* TO DO
Only the lines from the one containing "1737x622 pixels. Task: Step" to the end of the data below belong in the answer, each repeated exactly; no pictures.

[Stored data]
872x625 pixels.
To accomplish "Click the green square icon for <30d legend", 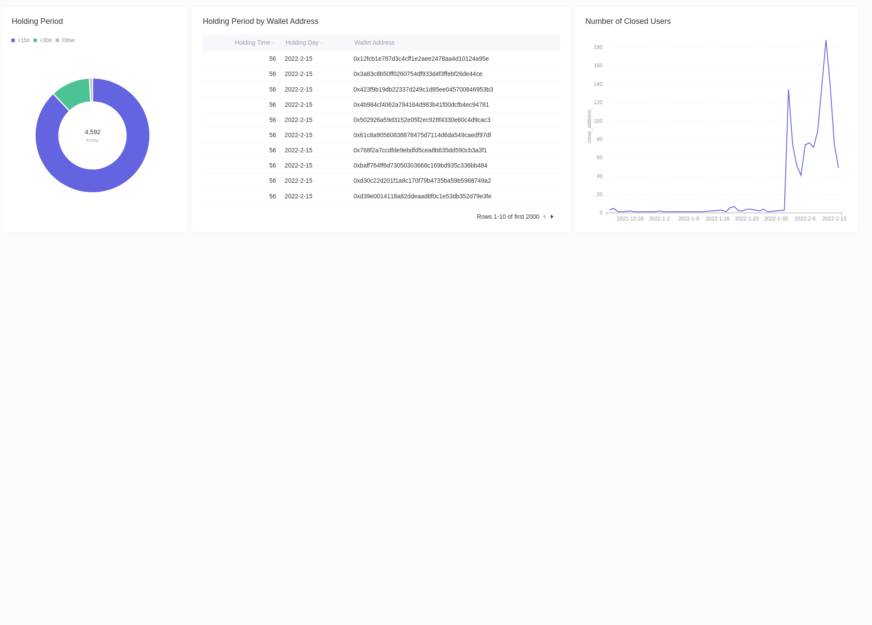I will click(35, 40).
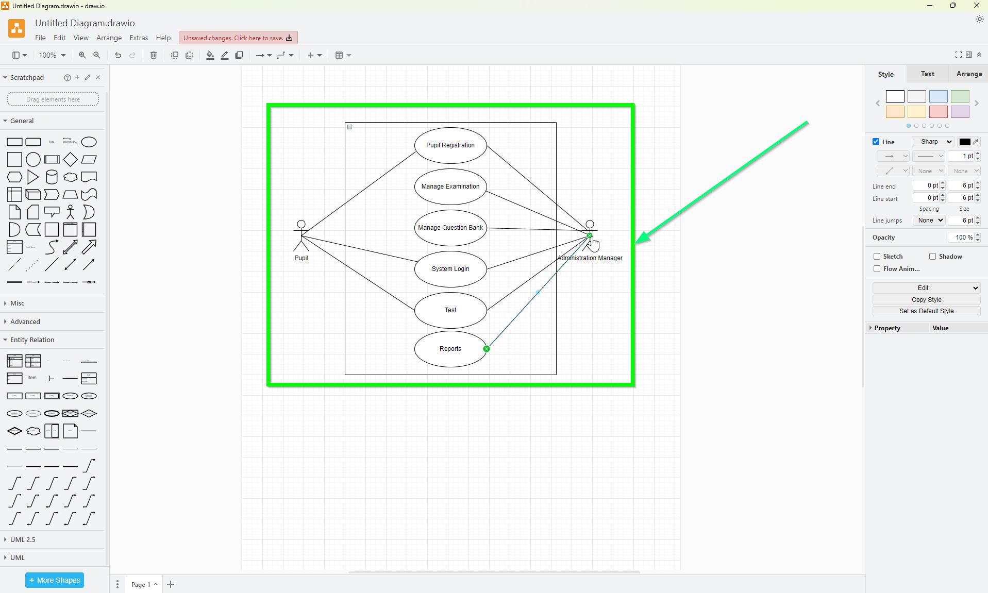Open the Sharp line style dropdown
This screenshot has width=988, height=593.
tap(933, 142)
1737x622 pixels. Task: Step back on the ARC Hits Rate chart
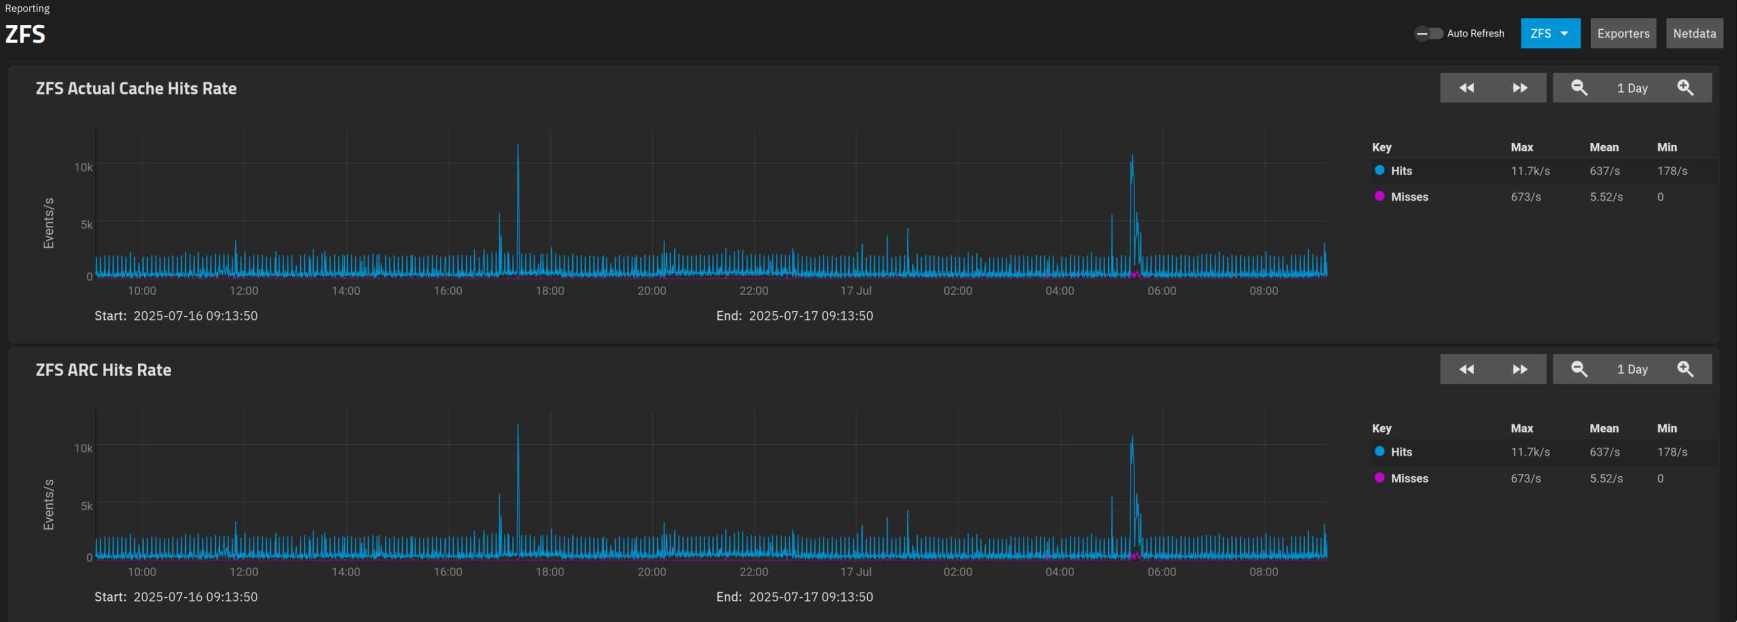[x=1466, y=369]
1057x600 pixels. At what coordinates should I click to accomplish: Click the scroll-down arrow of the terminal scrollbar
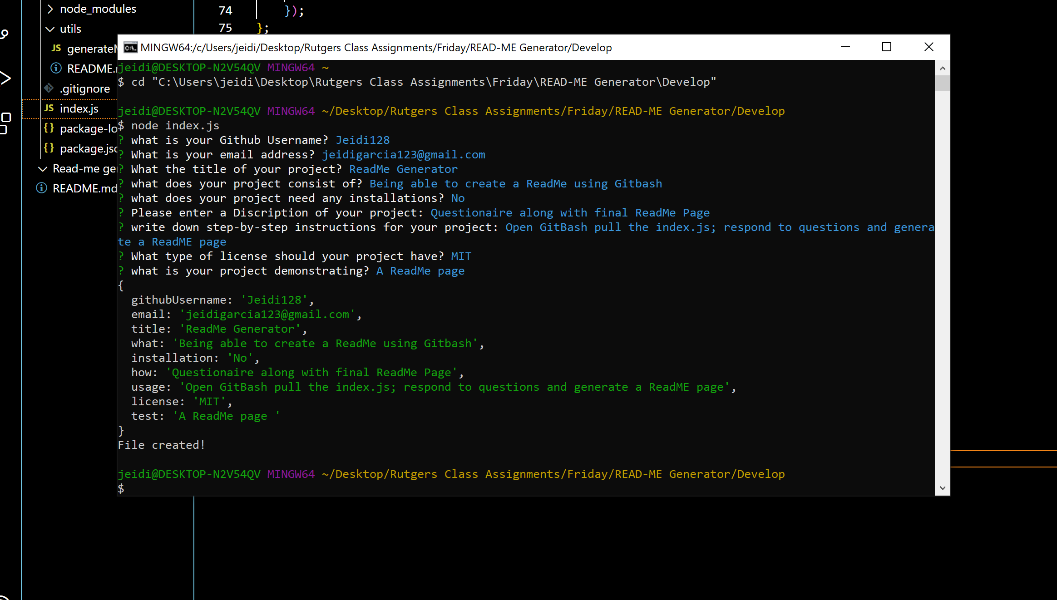[943, 488]
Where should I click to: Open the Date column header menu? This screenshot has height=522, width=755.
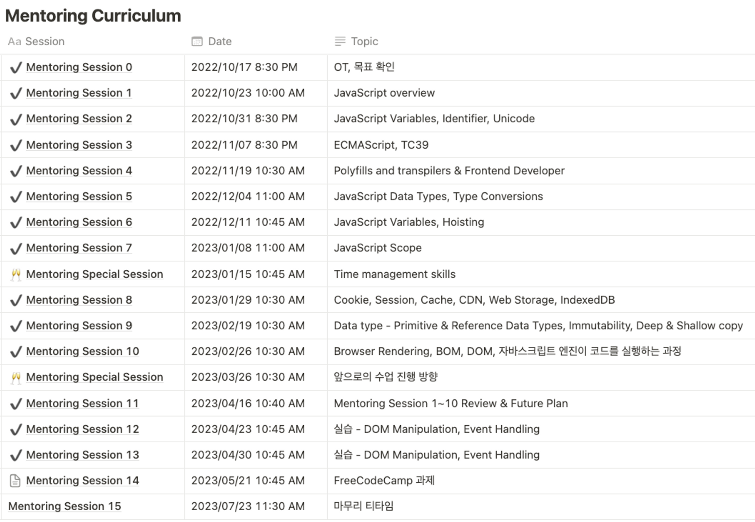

* SOLVED PROBLEM
1737x622 pixels. Task: Step back on the ARC Hits Rate chart
[x=1466, y=369]
1057x600 pixels. At what coordinates should I click to accomplish: Click the scroll-down arrow of the terminal scrollbar
[943, 488]
Where should I click to: Open the Date column header menu? This screenshot has height=522, width=755.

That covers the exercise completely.